Abstract
Both my technical and sociotechnical projects sit at the juxtaposition where AI is being
integrated into everyday software, and both address the same engineering question of which
safeguards become required and which are left as optional. Approximately 2.86 million customer
service workers in the United States are significantly at risk to AI automation. Every AI product
in this industry drives that exposure through engineering decisions. The major difference
between my projects is the scope of authority at which these decisions are made.
The technical project that I worked on during my capstone SousChef, is a gamified
cooking education platform for beginner chefs learning to expand their culinary abilities through
AI. This project resulted from findings that college students consistently report a
disproportionately lower ability to cook for themselves than older age groups, correlating with
food insecurity and negative health outcomes from consumption of processed meals. The gap
with existing tools for cooking is that they focus on discovering recipes rather than walking
individuals through how to complete each step with visuals and scaffolded practice. SousChef
addresses this through a learning roadmap where dishes progressively get more difficult, and
new skills are introduced to be mastered for later recipes. In the application layer, my team made
scope of authority decisions. We gave access control to user data only in the context of per-user
isolation and restricted AI from accessing non-negotiable materials. The application runs on a
React Native frontend, a Node/Express API, and Supabase Postgres database with Row Level
Security which enforces per-user isolation. The AI SousChef agent which aids users through
suggesting ingredient substitutions and tutorial searches is also gated behind an elevated-user tier
that is only accessible through an admin panel for promotion. In addition to this, rate limiting,
reCAPTCHA, and a series of backend session validations protect sensitive routes from exposure
on the public internet. This prototype established that tightly-scoped AI access is achievable at
the smallest team levels without sacrificing functionality.
In my STS research, I argue that MCP’s specification treats many worker safeguards as
optional rather than required. Overlooked safeguards include human override, UI transparency,
confirmation prompts, and logging, which are all classified in the SHOULD category of MCP’s
founding RFC 2119 language. The major issue is that should an AI agent act erroneously, the
ability to contest this decision is absent from the specifications. The resulting vacuum of
responsibility does not stay empty. Elish’s concept of the moral crumple zone fills the gap. The
nearest human, typically the customer service worker, is assigned accountability for a decision
they never made. This dilemma is not locked to small projects, the scale is visible in industry
leaders like Salesforce. Agentforce autonomously resolves 85% of customer queries, with the
handoff rate dropping from 26% at launch to 5% at last release. The remaining workers in the
crumple zone absorb what the protocol leaves unassigned. The findings point to the need for an
intervention where these features are reclassified from SHOULD to MUST and contestability is
added as a SHOULD. However, with Anthropic’s December 2025 donation of MCP to the Linux
Foundation's Agentic AI Foundation, these defaults are at elevated risk of being ingrained into
the infrastructure of the future’s internet, where even Anthropic’s decision making power is
limited.
The two projects examine the same engineering question at different scales of authority.

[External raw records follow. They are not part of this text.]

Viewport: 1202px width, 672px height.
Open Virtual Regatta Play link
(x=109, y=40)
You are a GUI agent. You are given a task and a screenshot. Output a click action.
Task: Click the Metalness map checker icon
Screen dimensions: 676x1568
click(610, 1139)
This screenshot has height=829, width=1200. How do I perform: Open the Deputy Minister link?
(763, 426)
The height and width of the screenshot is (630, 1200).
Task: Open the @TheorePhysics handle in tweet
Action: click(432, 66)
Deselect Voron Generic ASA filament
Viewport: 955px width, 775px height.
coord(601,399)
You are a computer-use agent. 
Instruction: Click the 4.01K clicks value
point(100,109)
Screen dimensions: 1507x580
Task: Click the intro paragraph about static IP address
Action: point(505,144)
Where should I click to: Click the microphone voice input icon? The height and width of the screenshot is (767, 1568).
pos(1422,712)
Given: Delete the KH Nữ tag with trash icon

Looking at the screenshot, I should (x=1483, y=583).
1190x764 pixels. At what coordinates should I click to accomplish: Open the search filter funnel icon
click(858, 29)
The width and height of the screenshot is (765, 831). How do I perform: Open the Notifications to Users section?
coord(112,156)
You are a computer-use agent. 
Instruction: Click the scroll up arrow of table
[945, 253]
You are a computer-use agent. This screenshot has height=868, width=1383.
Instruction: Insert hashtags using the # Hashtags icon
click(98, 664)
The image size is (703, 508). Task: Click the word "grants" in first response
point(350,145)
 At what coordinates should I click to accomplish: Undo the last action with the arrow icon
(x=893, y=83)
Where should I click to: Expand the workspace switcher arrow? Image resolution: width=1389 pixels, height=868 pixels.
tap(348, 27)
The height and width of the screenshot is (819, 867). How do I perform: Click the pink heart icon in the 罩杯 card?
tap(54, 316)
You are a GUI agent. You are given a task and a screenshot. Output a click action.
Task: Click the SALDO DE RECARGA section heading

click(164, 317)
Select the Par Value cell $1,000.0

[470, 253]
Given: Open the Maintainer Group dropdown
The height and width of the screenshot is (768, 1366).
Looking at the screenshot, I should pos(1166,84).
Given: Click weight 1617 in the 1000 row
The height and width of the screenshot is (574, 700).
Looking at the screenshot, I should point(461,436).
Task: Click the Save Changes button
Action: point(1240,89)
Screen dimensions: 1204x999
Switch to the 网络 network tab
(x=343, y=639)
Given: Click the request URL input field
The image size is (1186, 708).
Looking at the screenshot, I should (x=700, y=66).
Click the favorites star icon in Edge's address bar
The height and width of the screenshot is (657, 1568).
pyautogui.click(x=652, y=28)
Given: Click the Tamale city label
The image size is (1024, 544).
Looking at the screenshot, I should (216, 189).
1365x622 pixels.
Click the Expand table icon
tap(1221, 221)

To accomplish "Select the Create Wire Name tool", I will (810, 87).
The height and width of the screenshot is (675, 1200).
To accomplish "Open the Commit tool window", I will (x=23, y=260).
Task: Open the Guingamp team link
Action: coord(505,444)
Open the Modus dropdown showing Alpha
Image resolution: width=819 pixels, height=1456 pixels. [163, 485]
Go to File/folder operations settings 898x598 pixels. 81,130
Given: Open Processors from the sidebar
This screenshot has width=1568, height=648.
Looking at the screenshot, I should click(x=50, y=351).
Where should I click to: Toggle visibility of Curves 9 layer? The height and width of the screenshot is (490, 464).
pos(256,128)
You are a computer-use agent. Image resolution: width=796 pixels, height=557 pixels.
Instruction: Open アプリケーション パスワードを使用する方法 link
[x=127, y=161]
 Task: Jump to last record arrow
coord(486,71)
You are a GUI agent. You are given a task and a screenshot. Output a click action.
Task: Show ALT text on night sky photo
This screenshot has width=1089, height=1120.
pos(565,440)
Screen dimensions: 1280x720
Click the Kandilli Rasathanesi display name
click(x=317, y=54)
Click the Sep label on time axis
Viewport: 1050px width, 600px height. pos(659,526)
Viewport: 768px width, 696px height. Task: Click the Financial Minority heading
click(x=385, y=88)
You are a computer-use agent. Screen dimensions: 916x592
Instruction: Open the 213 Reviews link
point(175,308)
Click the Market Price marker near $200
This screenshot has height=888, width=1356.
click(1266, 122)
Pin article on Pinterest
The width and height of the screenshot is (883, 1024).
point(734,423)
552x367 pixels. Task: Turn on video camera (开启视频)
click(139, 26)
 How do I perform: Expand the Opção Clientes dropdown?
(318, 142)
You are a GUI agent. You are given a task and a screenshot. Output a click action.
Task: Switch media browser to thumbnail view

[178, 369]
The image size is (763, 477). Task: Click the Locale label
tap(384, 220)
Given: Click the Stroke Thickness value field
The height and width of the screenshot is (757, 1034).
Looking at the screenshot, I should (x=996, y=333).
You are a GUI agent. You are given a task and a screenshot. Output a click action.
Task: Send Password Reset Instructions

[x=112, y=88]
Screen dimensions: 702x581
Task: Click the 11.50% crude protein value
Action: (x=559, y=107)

Inside SousChef’s application layer, access control and rate-limiting were non-negotiable
requirements for user safety. At the protocol layer, those same decisions would be classified with
a SHOULD label. Companies like Block have shown through their enterprise deployment that
under time pressure these requirements get skipped. Bowker and Star’s concept of infrastructure
inversion showcases why the SHOULD/MUST distinction must be a governance choice rather
than optional housekeeping. Ananny and Crawford’s accountability criteria provides a
benchmark for whether workers can genuinely contest outcomes. Functional AI integration is not
ethical AI integration. Every SHOULD decision shipped in a protocol decides who gets blamed
when something goes wrong, and the protocol designers do not get to pretend otherwise.